_SOURCE MATERIAL_

────────────────

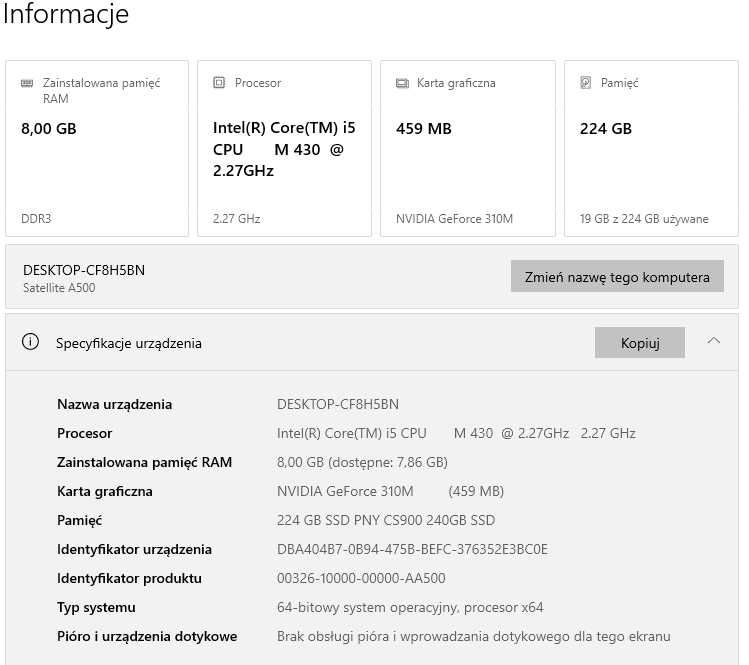This screenshot has height=665, width=749.
Task: Open the Karta graficzna info card
Action: pos(467,148)
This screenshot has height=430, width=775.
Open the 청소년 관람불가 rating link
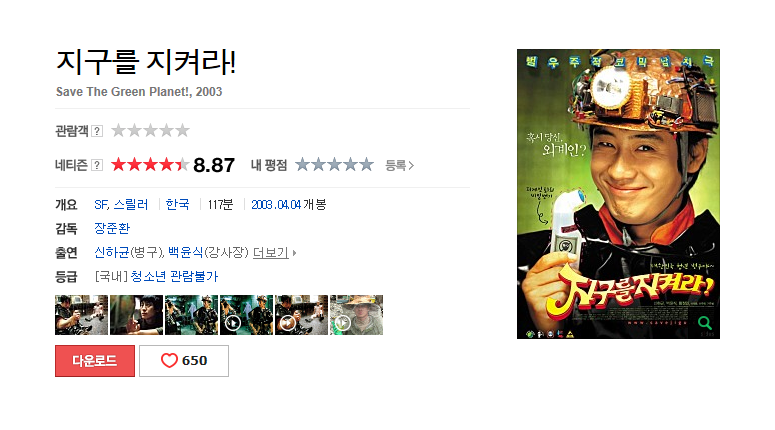pyautogui.click(x=174, y=276)
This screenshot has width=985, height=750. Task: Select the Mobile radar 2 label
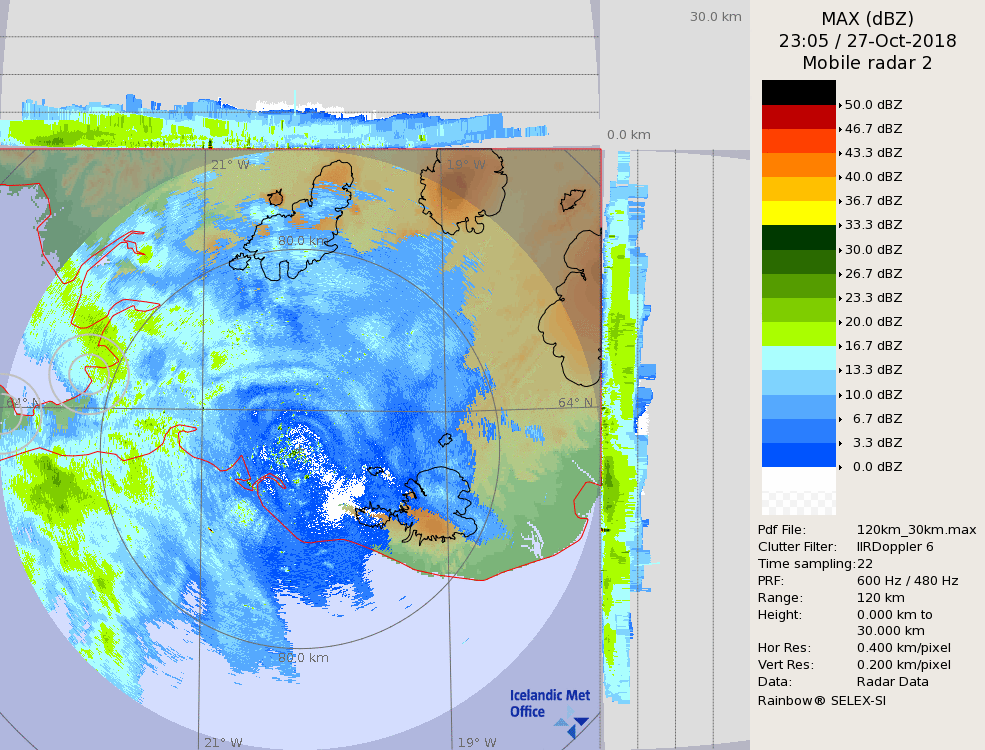pyautogui.click(x=867, y=63)
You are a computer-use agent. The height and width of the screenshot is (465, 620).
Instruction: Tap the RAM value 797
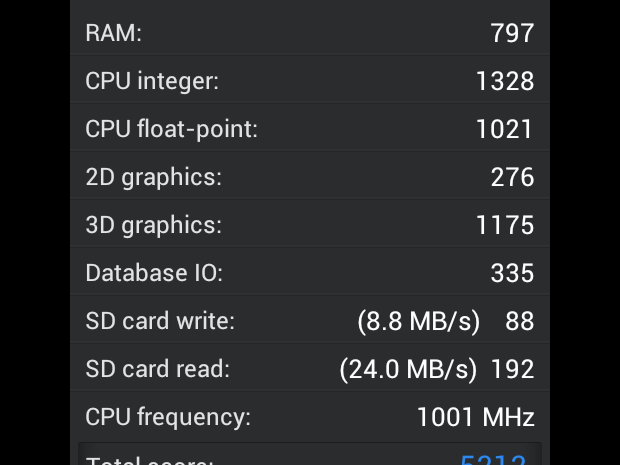click(x=512, y=33)
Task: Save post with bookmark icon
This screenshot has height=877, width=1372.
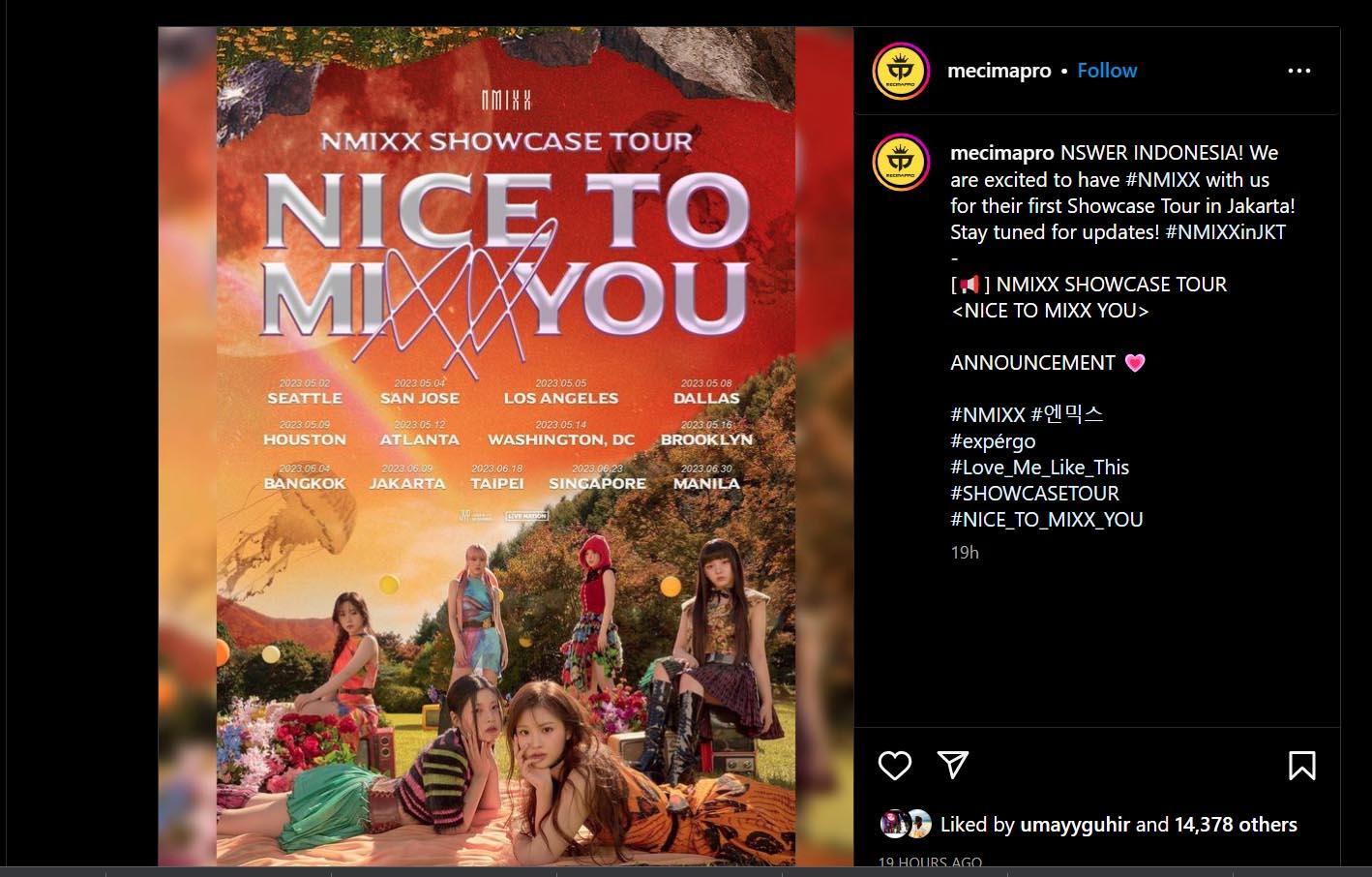Action: pyautogui.click(x=1301, y=766)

────────────────

_GOAL OF THE EXERCISE_
What you return must match, line for line, the span from the line containing "Instruction: Tap the RAM value 797" through the last line of the listing above, with every picture omitted.

_SOLUTION BELOW_
Instruction: Tap the RAM value 797
click(x=512, y=33)
Task: Save post with bookmark icon
This screenshot has height=877, width=1372.
Action: pyautogui.click(x=1301, y=766)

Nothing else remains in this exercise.